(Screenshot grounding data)
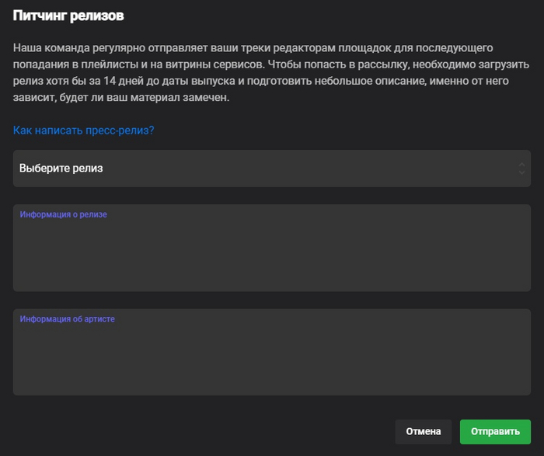Focus the 'Информация об артисте' text area
The width and height of the screenshot is (544, 456).
[x=271, y=356]
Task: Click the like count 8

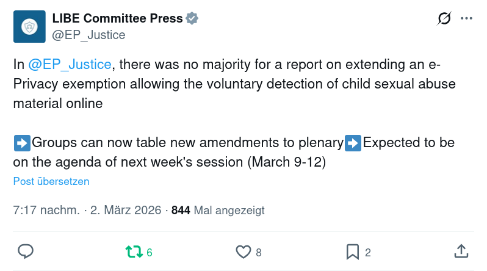Action: pyautogui.click(x=259, y=252)
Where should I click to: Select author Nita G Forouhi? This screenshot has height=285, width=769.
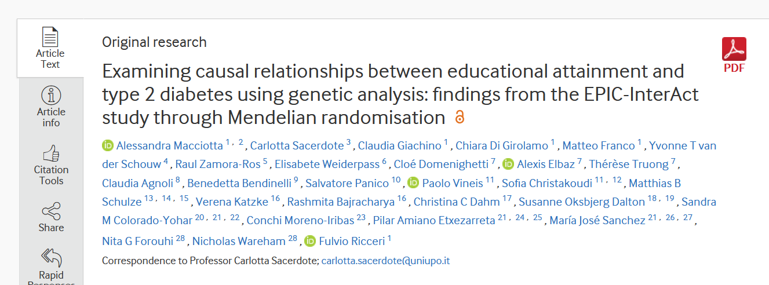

Brief:
Copy exactly the lines from the one containing "Task: Click the like count 8" to the end of the records, both included, and leave the pictures out.

Answer to the problem:
Task: Click the like count 8

Action: pyautogui.click(x=259, y=252)
Where should I click to: Select author Nita G Forouhi? This screenshot has height=285, width=769.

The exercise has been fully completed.